Insource public services
Ending outsourcing can help government and local authorities reduce costs and improve services.
The poor performance, and sometimes outright failure, of many outsourcing contracts and private finance initiatives has led public service providers to look again at contracting out. It’s time for reform and a new progressive settlement on public services: a new deal for improving our public services which is honest, open, fully costed and not predisposed towards contracting out.
A rethink of outsourcing and PFI is urgently needed, including:
- Commission a root-and-branch review, examining where outsourcing has worked and why, the ‘whole life’ costs of contracts, effects on staff and service quality and other social and economic impacts.
- The government should compile a Domesday Book listing all significant contracts and create a central clearinghouse for evaluating the performance of companies across multiple contracts.
- A new agency is needed (absorbing the Crown Commercial Service) to regulate, share best practice and evaluate outsourcing across Whitehall and the NHS with parallel arrangements for local government and the devolved administrations. Agencies should be given powers to examine company ownership and internal transfers.

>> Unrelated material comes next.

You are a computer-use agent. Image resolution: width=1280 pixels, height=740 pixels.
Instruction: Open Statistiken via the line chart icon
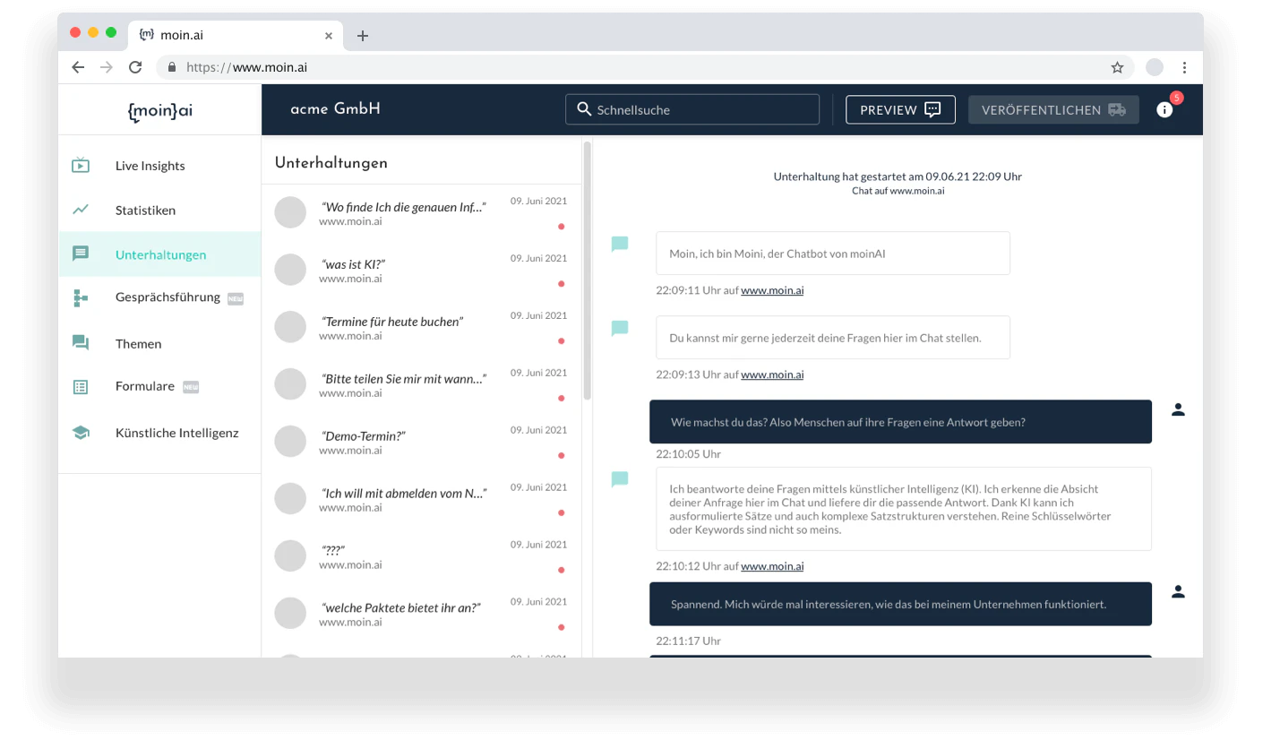(82, 209)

- With in-house provision as the default option for public services, set out new criteria for “make or buy” decisions by public bodies, writing into contracts Freedom of Information requirements, involvement of public and staff, transparent reporting of profit, labour and living wage clauses, union recognition, compliance with fair tax and boardroom remuneration. These criteria might give preference to charities and social enterprise if services are contracted out.

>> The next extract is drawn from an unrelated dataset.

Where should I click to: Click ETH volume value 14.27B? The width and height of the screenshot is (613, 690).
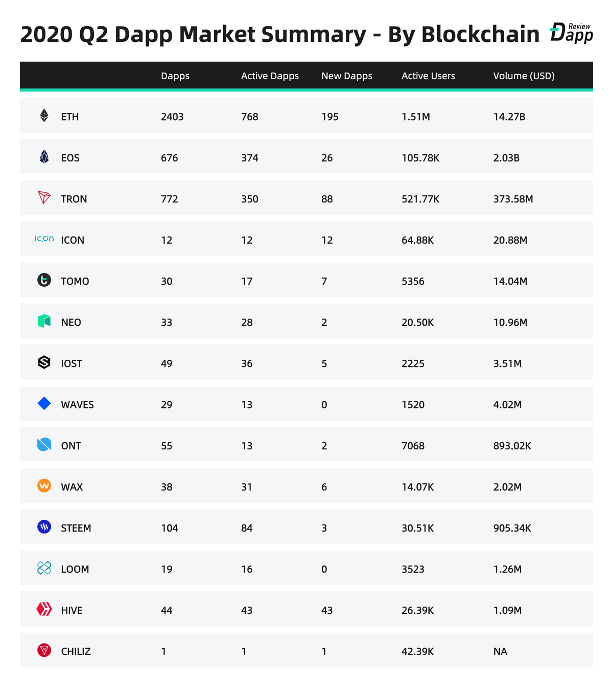point(509,117)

Unwinding private involvement in public services will be difficult: repayment costs under PFI deals are still rising and exiting contracts could be costly – and require significant expansion of public service capacity. This is already starting to happen: council leaders and politicians in the devolved administrations, for example, are already revising and reforming delivery by contract, showing what can be done. The decisions ahead are not technical. They are political, turning on a wider assessment of the public interest than has been common during the era of outsourcing.